21
REDD SLICED THROUGH THE silky black skin of a chocolate mousse cake. As she lifted the frosted piece to her lips, she begged for peace.
“Want another cup of java?” the waitress asked.
Redd nodded. Her phone was vibrating when the waitress, one of the gaudy-makeup-and-a-nose-ring types, drew closer to pour fresh coffee into her mug. Redd checked the phone but didn’t pick it up.
She knew she was wavering a bit, too much probably at a time like this. It was paramount to stay with the course, to stay dedicated. She couldn’t slip and let her emotions get involved in all of this mess, and it was clear that was exactly what was beginning to happen.
She had shouldered the risk of accepting this case, and she knew what the end result would be. She knew it would come eventually, no matter how many times she sent the reality to the back of her mind, hoping it wouldn’t find its way back.
“Just do your job,” she mouthed, almost silent.
“You look like something deep is on your mind.” The waitress nosed right in.

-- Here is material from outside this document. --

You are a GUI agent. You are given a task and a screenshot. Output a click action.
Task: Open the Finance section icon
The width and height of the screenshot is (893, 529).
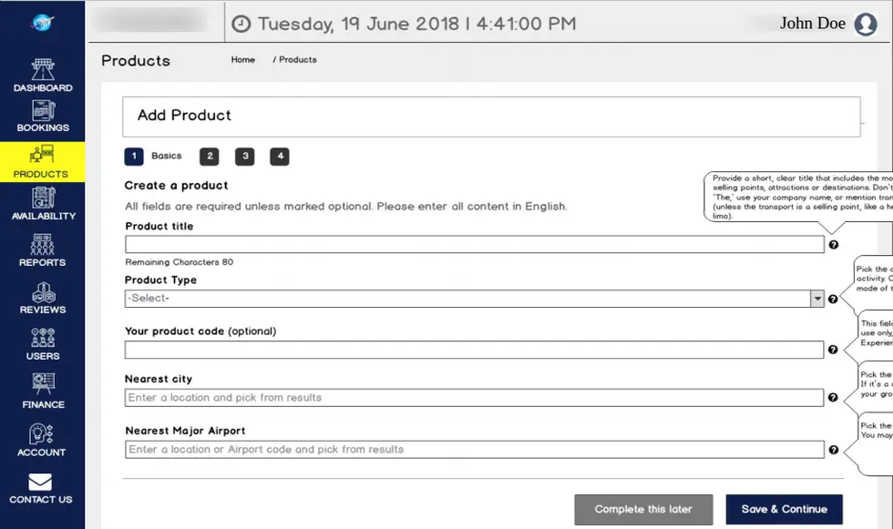44,384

Redd’s lips broke, and she flashed a smile. “It’s this case I’m working on.” Why did she say that? She was more than familiar with what always came next, and she hated aimless dialogues. “But it’s just a case.”
“Oh, really? You a cop or something?”
“Or something.”
“I always wanted to be a detective. Finding bad guys and putting the right people behind bars just seemed like something right up my alley.”
“You crave war?” Redd said, almost like her words were in search of a target. “Because this job, my line of work—it’s a war. There is no clear conscience, no sense of perfect justice, no certainty of winning the fight. I gave up on my thirst a long time ago. It just never seems to let go.”
The waitress was taken aback. She hadn’t expected that kind of answer from what she surmised was no more than innocent chitchat.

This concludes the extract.